● Tareas
**A.** Según el texto sobre 2001 y las ciencias sociales en Argentina, ¿en qué año y en qué lugar se presentó el libro sobre los piqueteros?
**B.** Prosigue el texto sobre 2001 y las ciencias sociales en Argentina a partir de su última oración.

● Texto fuente
____
Alguna vez escribió que esa nueva realidad puso en tensión el propio quehacer académico, al menos en las ciencias sociales.

Claro, en el interior de las ciencias sociales en Argentina se instaló un gran debate. Veníamos de un periodo de profesionalización muy fuerte, en el cual el involucramiento con la realidad social, con los actores sociales, era mal visto. 2001 abrió varias preguntas: ¿qué hacer?, ¿cómo involucrarse?, ¿es posible tomar distancia o no?, ¿hasta dónde involucrarse?, ¿qué validez conservaba el modelo de intelectual orgánico? A mí, el modelo de intelectual militante me parecía insuficiente, y comencé a pensar en una suerte de modelo más anfibio que, sin despegarse del trabajo universitario, tratara de conectarse y vincularse con esa otra realidad. Un modelo anfibio, que sobre todo responde a dos claves fundamentales. Por un lado, plantea salir de la endogamia propia de los expertos y el mundo de las universidades y abrirse a otras reflexividades sociales. Y, por otro lado, plantea no caer tampoco en el mero discurso producido por los actores sociales, como proponían tantos militantes. Había que apuntar a ese equilibrio tensional del que habla Norbert Elias; ese era de alguna manera el desafío. Así que, bueno, en lo personal, 2001 me marcó por esta razón, porque yo fui parte de las movilizaciones y traté de ir construyendo un modelo de intelectual anfibia que buscaba navegar o transitar esas diferentes realidades. El libro que escribimos sobre los piqueteros3 fue para mí un punto de inflexión. Y de hecho presentamos ese libro en 2004 con la mayor parte de los dirigentes piqueteros sentados a la mesa, en el Centro Cultural Rojas, con una gran cantidad de público. 

Tampoco olvidemos que en la época asistimos a la emergencia de una nueva figura militante. 2001 dio lugar a un nuevo ethos militante que ha caracterizado hasta ahora a Argentina, muy conectado con el ethos de los movimientos alterglobalización y, posteriormente, con los movimientos socioambientales. Este se caracteriza por la territorialidad, por el activismo asambleario, por la demanda de horizontalidad y de democratización, por la defensa de niveles de autonomía muy grandes. Ese era el modelo novedoso que se forjó al calor de las luchas en 2001. Ese ethos militante, insisto, se ha ido transformando y matizando en sus dimensiones hiperbólicas, pero sigue presente en las luchas sociales latinoamericanas, en conexión con otros horizontes de movilización. Pero, volviendo al proceso político, hacia el final de 2002 ya podía percibirse un proceso de reflujo y de clausura cognitiva. Podía verse que efectivamente la capacidad de esas movilizaciones que reclamaban la refundación de la sociedad era más bien destituyente, que las propuestas se licuaban en términos de acción política institucional, que el peronismo se estaba reconfigurando velozmente y que una parte de la sociedad estaba cansada de las movilizaciones callejeras y comenzaba a demonizar a los actores movilizados. Asistimos entonces a un proceso de clausura y reconfiguración, en la medida en que el peronismo, bajo la forma del kirchnerismo, supo retomar ciertos temas que emergieron de la movilización social (antineoliberalismo, derechos humanos, crítica a la Justicia) generando una nueva institucionalización, un cierre por arriba.
____
● Datos proporcionados
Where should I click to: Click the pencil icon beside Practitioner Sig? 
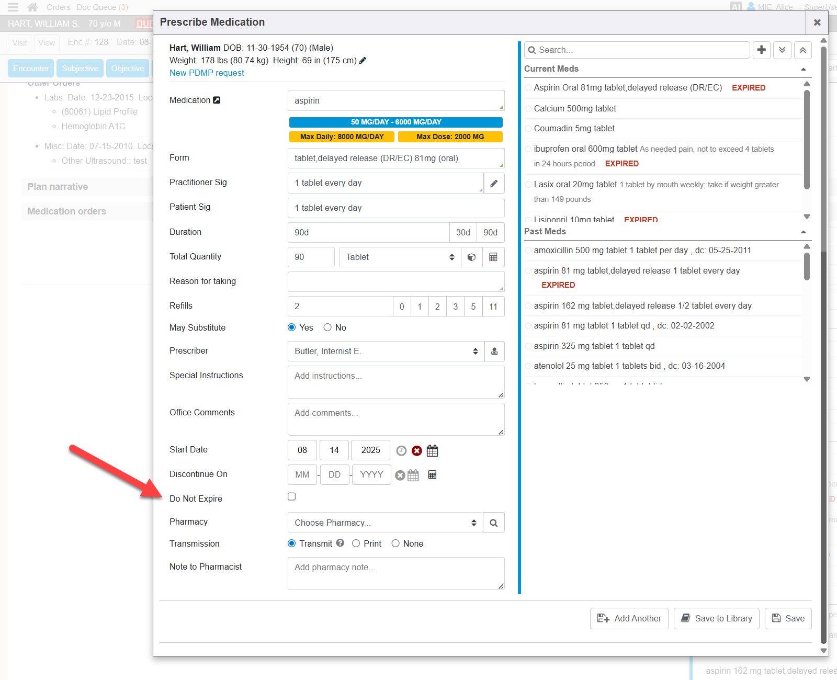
____
● Respuestas
**A.** En 2004, en el Centro Cultural Rojas.

**B.**
Al mismo tiempo, empecé mi periplo latinoamericano. Recuerdo que en octubre de 2003 varios canales de televisión de Argentina, entre ellos Crónica, pasaron en directo las movilizaciones de El Alto y la caída de [Gonzalo] Sánchez de Lozada, y que con mi amiga ya fallecida, la socióloga Norma Giarracca, no nos podíamos despegar del televisor y comentar por teléfono todo lo que estaba pasando en Bolivia, en el marco de la llamada Guerra del Gas. Entonces, a fines de ese año, viajé a La Paz por primera vez y me puse en contacto con los miembros del Grupo Comuna, y construí con algunos de ellos un vínculo de amistad y colaboración de largo plazo; también conocí a Felipe Quispe, entre otros líderes sociales, y sobre todo, comencé a viajar a menudo a ese país, siguiendo el proceso político-social con gran expectativa. Era fines de 2003, un momento en el cual se abría una nueva experiencia política que muy rápidamente iba a desembocar en el ascenso a la Presidencia de Evo Morales, a fines de 2005. Y la gran diferencia que presentaba el caso boliviano respecto del argentino es que de toda esa gran movilización y conglomerado de organizaciones sociales surgiría una propuesta común: la nacionalización de los recursos naturales y la Asamblea Constituyente. Entonces ahí se abrió una nueva puerta para mí, la del fascinante mundo andino, que de alguna manera iluminaba la posibilidad de un destino político diferente para las movilizaciones sociales. Después vendrían Ecuador, Venezuela y otros países de la región, pero en el comienzo del periplo latinoamericano, fue Bolivia, sobre todo La Paz, la gran ciudad plebeya, y El Alto, una ciudad con gran peso del mundo aymara.

¿Podría desarrollar más la idea del intelectual anfibio?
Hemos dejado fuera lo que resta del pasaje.